> [Work to be completed] Every entry below is to be returned unchanged. Images are not part of the copy.

> [Extracted records]
————————
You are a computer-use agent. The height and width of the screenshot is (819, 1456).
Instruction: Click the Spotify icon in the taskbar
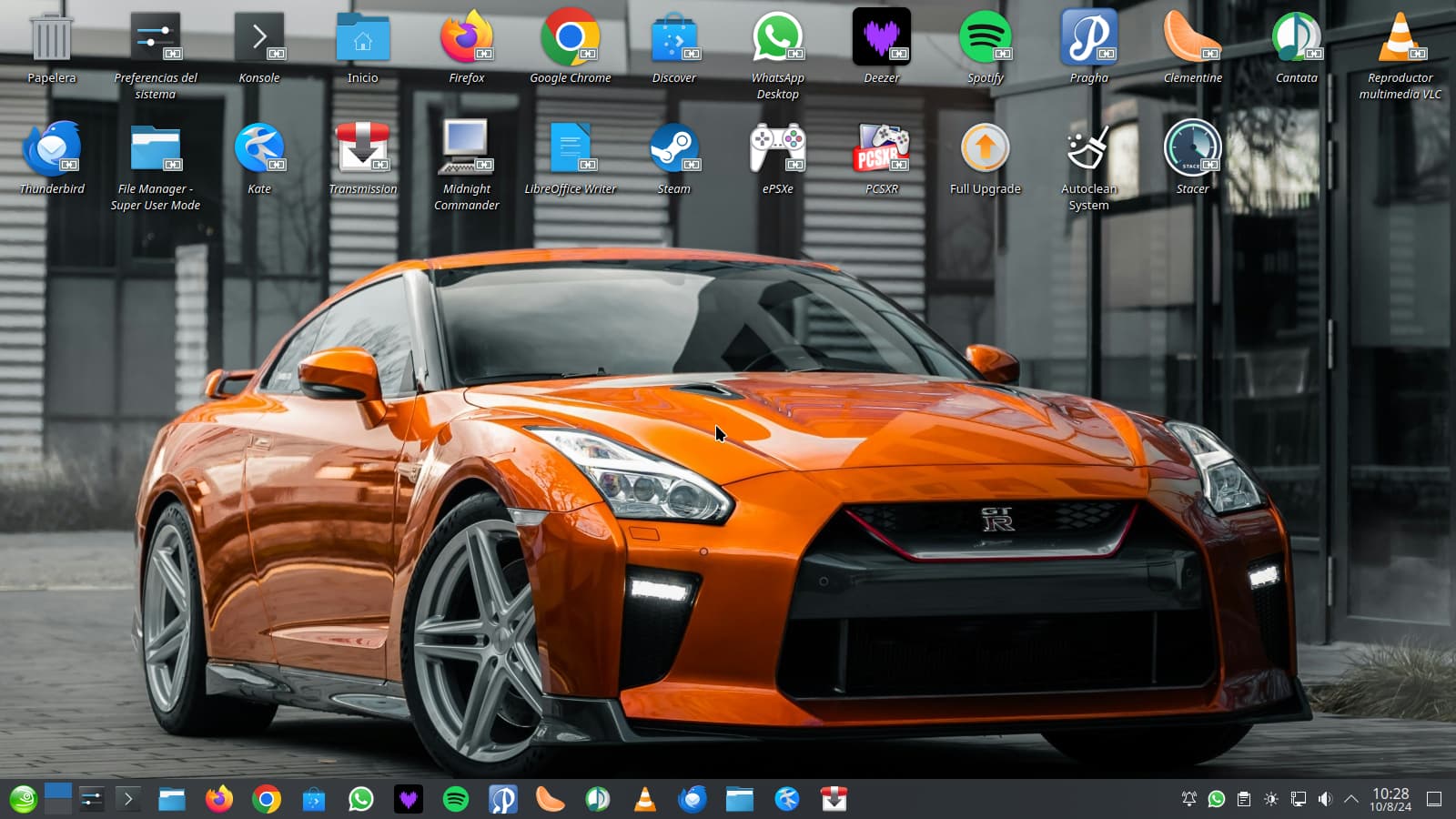click(x=456, y=799)
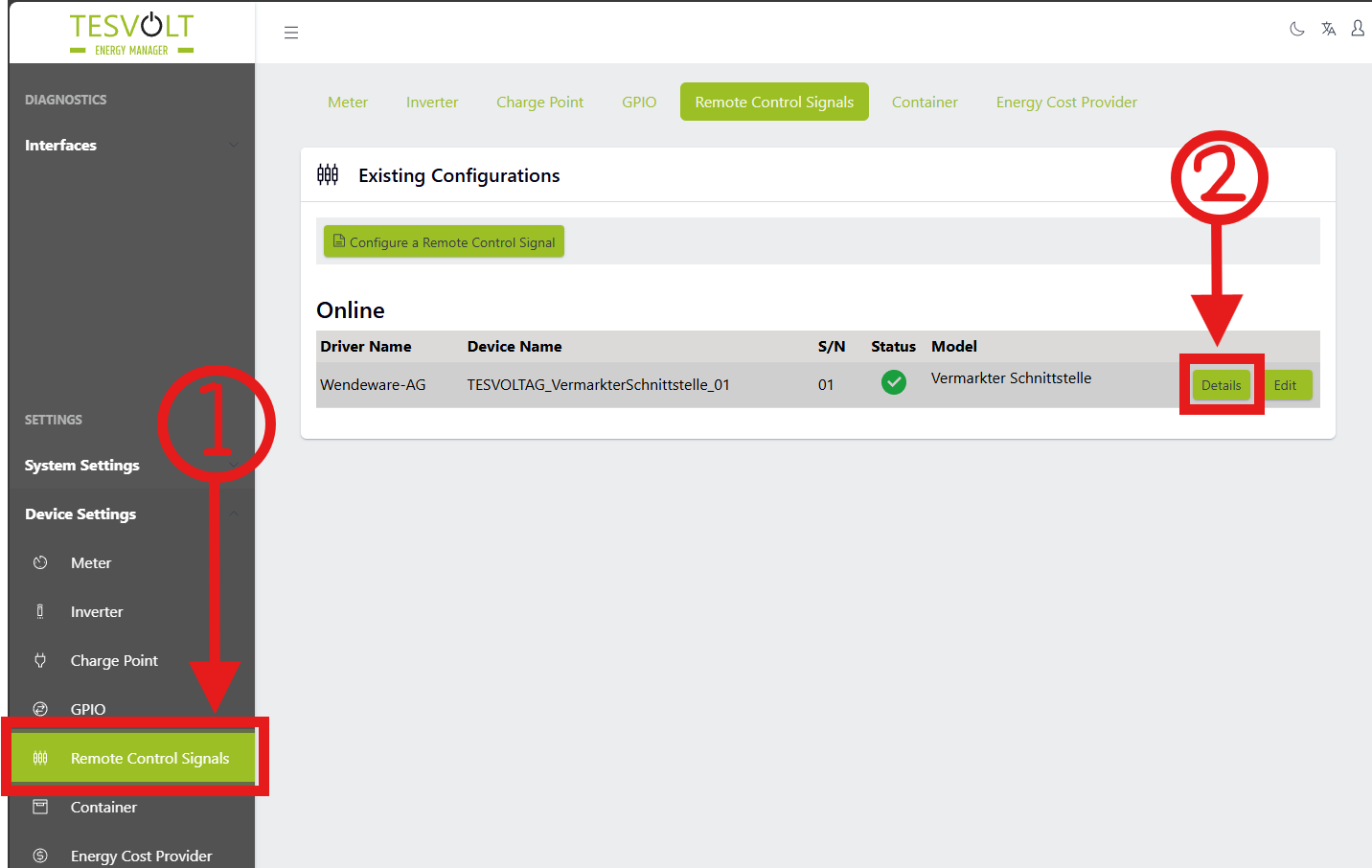Toggle dark mode moon icon
This screenshot has width=1372, height=868.
click(x=1297, y=29)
————————
> [Exercise response]
You are a computer-use agent. The height and width of the screenshot is (819, 1456).
Instruction: Click the Spotify icon in the taskbar
click(x=456, y=799)
Toggle dark mode moon icon
This screenshot has width=1372, height=868.
click(x=1297, y=29)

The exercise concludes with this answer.